With no room at the inn, passengers spend night on bus during N.S. winter storm
Passengers, driver hunkered down in an Antigonish parking lot
A fierce winter storm in northeastern Nova Scotia forced more than a dozen passengers to spend Tuesday night on a bus as they waited for the causeway to reopen to Cape Breton.
The winter storm was expected to bring up to 40 centimetres of snow to Cape Breton, with wind gusts up to 100 kilometres an hour. Thousands of Nova Scotia Power customers are still without power as of Wednesday night.
Maritime Bus driver Pat Leaman said he hit whiteout conditions as he drove from New Glasgow to Antigonish around 7:30 p.m. AT on Tuesday. As snow piled up on the highway, he learned the only connection to Cape Breton had closed.
"We wouldn't be able to get across so it was safer to stay where we were at in Antigonish," he told CBC Radio's Maritime Noon on Wednesday. "It's just unfortunate that there was no hotel rooms available so the only thing I could do was just stay with the people right on the bus."
Leaman said his company called around to several hotels in the area to get rooms for the stranded passengers, but all were full. At least one hotel had people sleeping in the lobby because the roads were so treacherous.
There was one hotel room available for Leaman, but he opted to stay on the bus.
"When I'm off the bus, nobody can stay on the bus so I decided to just stay with them," he said.
So Leaman, and about 18 passengers, hunkered down in a McDonald's parking lot in Antigonish for the night.
He said people tried their best to get some rest as they waited out the storm from about 9 p.m. until 4:30 a.m. when another bus arrived.
Leaman kept the bus idling on and off for warmth, but something went wrong around 2 a.m.
"One of the belts broke that actually runs the alternator and that's what keeps all the charge up for the power and everything, and it went down," he said, and the bus began to get cold.
That's when Leaman walked over to an A&W across the street and asked a drive-thru worker to open the restaurant so the passengers could warm up, which he did.
LISTEN: Pat Leaman tells story of being stuck overnight in Antigonish
Some people found shelter in hotel lobby
Andrea Brophy, general manager of Microtel Inn and Suites in Antigonish, said a handful of people arrived at her hotel after midnight looking for shelter from the storm, including two families with young kids.
"People were driving saying that they had seen seven cars, you know, off the road in like the span of 100 metres. It was bad driving, not something that anybody would want to be in," she said.
Even though all the rooms had filled up by early evening, staff brought out blankets and pillows for people to use.
WATCH: Much of the Maritimes was under winter storm warnings Tuesday
"We had people sleep in our meeting room, like we put a cot out and a mattress out and things like that," Brophy said. "People slept in the lobby. It was not a ton of people, but definitely more than we would normally have."

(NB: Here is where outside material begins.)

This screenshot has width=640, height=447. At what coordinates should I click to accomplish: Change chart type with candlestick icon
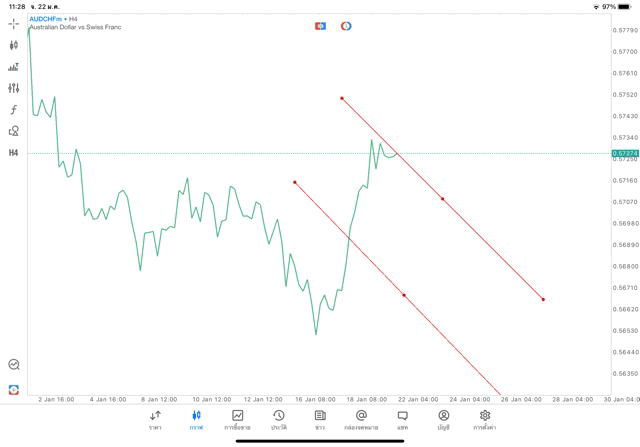pyautogui.click(x=14, y=45)
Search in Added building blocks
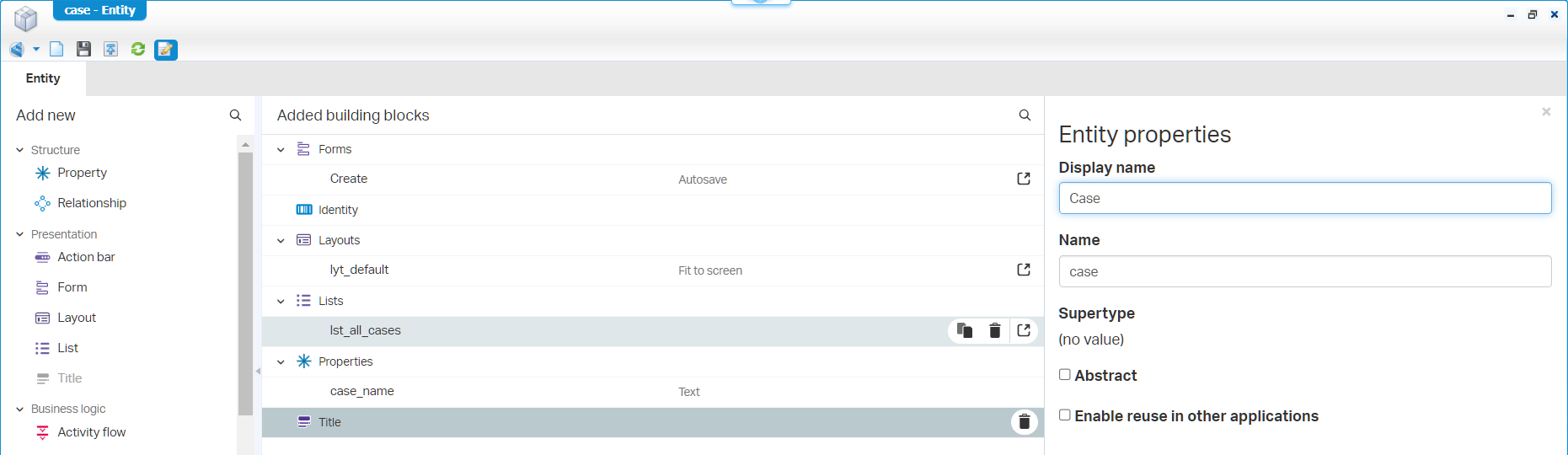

At around 9:30 p.m. the hotel put a call out on Facebook for anyone who needed a warm place to stay. Some people stayed a couple hours, and others the whole night, Brophy said.
"Nobody wants to see somebody stranded, right? Like we're a community and we work together, help each other out."
Help arrived at 4:30 a.m.
A second, much warmer, Maritime Bus arrived to pick up the bus passengers around 4:30 a.m. By then, the causeway had reopened so they could continue their trip to Sydney.
Leaman said he could have gone home at that point but he decided to help the new driver finish the run to Sydney since he was more familiar with the route.
The veteran driver has seen a lot of bad weather in his 41-year career.
"Oh yes, over the years it happens," Leaman said. "I mean, going to Sydney in the winter time, the biggest thing is the causeway. They shut that causeway down and then we can't get across and that's where sometimes we have to wait."
Maritime Noon spoke with him as he was heading back to Halifax from Sydney on Wednesday morning — tired but relieved the long night was behind him.
He's sure his passengers feel the same.
"They were happy to get home, to get back safe," he said.